Spider-man: No Way Home
Spoiler alert: the last time we saw Spider-man (Tom Holland), he was in Times Square having his identity revealed in Spider-Man: No Way Home. In No Way Home, our friendly neighbourhood superhero is faced with a new world that knows who he is and what he’s done. In a bid to turn back the clock and change what has happened, he pays a visit to Doctor Strange (Benedict Cumberbatch) with dimension-shattering consequences that the two must overcome.
The Last Duel
You can expect two big dramas from Ridley Scott this year, both of a particular vintage. The first, The House of Gucci, will tell the turbulent story of fashion royalty Patrizia and Maurizio Gucci and this, The Last Duel, will be set a little earlier in history. Matt Damon and Ben Affleck write and star in the story of a knight (Damon) avenging the sexual assault of his wife (Jodie Comer) by his best friend (Adam Driver). The film is based on the last legally sanctioned duel in France.
Last Night In Soho
Lots of wonderful fanboy pastiche emanating from the trailer of Edgar Wright’s Last Night In Soho.
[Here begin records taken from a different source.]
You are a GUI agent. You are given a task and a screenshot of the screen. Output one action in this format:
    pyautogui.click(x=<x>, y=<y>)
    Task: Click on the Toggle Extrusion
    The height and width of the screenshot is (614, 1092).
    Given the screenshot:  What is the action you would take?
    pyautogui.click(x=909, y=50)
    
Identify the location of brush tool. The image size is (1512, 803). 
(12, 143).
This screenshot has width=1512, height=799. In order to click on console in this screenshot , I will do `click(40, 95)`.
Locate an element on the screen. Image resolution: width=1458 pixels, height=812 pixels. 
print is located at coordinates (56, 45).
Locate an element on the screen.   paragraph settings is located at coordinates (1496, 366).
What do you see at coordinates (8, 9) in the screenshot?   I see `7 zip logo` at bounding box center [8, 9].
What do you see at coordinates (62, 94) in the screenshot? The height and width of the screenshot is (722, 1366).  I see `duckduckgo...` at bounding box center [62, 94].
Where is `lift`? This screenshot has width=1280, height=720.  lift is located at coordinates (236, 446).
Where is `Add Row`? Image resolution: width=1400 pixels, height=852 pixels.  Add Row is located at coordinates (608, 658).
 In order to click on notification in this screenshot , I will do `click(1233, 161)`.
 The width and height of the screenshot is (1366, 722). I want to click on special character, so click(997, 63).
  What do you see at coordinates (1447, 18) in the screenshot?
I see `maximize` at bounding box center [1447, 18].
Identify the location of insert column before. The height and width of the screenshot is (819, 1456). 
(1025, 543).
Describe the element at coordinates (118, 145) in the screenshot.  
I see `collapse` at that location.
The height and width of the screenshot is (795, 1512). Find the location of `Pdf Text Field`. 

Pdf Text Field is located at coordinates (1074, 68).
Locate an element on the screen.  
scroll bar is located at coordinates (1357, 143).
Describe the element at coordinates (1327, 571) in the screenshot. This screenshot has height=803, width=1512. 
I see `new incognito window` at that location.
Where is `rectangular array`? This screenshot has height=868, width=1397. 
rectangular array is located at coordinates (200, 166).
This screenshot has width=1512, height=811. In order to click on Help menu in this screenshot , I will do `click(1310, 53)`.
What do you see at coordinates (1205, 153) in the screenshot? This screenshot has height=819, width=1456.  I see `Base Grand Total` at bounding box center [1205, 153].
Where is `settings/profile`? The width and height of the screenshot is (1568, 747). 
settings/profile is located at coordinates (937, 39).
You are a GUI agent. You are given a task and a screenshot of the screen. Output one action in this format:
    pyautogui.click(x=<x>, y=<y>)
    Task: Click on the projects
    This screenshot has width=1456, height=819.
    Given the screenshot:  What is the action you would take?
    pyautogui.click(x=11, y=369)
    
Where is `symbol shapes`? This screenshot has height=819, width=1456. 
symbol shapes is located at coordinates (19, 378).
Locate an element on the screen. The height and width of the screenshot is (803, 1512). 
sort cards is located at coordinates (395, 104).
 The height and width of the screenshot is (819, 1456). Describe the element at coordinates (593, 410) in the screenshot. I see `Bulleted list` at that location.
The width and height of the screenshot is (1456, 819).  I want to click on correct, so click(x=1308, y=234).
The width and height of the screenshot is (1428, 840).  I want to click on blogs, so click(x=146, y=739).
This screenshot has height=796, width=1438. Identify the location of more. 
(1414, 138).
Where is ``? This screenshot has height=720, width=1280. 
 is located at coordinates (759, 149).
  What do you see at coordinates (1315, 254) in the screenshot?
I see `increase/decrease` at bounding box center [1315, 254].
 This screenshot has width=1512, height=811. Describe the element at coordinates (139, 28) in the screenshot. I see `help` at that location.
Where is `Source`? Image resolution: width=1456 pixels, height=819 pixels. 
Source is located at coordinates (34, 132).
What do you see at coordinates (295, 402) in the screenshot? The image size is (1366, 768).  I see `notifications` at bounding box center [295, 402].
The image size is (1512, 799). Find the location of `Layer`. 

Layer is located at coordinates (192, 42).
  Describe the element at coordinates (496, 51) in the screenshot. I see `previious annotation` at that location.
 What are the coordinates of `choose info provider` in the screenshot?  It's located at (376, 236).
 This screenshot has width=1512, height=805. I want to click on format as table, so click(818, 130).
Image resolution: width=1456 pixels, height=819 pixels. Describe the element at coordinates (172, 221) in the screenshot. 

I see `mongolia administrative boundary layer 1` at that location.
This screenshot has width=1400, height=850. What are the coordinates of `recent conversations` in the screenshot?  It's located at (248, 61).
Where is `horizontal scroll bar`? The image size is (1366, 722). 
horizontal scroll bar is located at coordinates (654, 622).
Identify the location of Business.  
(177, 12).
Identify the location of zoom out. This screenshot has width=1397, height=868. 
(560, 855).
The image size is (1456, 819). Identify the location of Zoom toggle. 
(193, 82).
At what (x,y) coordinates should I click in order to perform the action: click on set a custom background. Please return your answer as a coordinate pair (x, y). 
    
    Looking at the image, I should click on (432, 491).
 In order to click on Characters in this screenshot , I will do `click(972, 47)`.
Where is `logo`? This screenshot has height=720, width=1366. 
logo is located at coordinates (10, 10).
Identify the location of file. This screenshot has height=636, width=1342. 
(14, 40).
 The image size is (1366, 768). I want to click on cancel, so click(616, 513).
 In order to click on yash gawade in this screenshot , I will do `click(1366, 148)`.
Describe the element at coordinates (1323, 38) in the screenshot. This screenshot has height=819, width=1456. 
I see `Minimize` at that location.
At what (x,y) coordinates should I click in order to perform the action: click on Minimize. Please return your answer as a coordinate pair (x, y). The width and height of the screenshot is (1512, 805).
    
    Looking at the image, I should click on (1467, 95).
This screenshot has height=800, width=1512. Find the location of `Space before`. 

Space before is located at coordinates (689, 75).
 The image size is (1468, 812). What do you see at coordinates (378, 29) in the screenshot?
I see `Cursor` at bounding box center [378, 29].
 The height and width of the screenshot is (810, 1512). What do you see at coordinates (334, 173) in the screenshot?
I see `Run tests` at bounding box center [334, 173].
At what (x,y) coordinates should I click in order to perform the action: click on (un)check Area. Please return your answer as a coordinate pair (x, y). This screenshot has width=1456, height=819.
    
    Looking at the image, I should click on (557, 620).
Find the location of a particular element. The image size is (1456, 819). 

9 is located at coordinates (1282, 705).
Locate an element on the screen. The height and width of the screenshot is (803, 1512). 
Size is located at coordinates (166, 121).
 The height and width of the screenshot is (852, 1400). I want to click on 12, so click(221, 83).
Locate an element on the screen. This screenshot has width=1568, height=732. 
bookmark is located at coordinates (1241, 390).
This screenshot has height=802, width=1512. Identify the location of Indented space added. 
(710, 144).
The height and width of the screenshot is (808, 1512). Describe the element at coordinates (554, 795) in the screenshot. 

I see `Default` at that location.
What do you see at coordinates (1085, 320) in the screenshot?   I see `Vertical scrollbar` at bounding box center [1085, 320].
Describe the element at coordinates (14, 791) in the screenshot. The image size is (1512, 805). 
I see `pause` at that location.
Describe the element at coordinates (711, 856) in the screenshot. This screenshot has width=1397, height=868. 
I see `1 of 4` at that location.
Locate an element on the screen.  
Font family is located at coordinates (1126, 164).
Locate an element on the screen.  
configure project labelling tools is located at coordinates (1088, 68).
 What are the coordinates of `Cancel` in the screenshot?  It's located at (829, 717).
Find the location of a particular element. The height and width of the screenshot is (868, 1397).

Lots of swinging 60s mod vibes as Thomasin McKenzie plays a fashion student transported back in time and into the body of an iconic nightclub singer called Sandy (Anya Taylor-Joy). Matt Smith of The Crown and Doctor Who fame also stars in what will undoubtedly be a stylish and cinema-loving ode from Wright, with enough psychological horror to keep you on your toes.
The Matrix Resurrections
Neo (Keanu Reeves) is back but not as he or we know it. Living a seemingly ordinary life in San Francisco, he’s not aware of the Matrix and doesn’t even recognise Trinity (Carrie-Anne Moss), who’s also back. That doesn’t last long, of couse. Soon, he’s being offered red and blue pills again and pulling us back into genre- and reality-bending world of the original trilogy. The trailer also suggests some smart nods towards a post 5G world and the trappings of connectivity.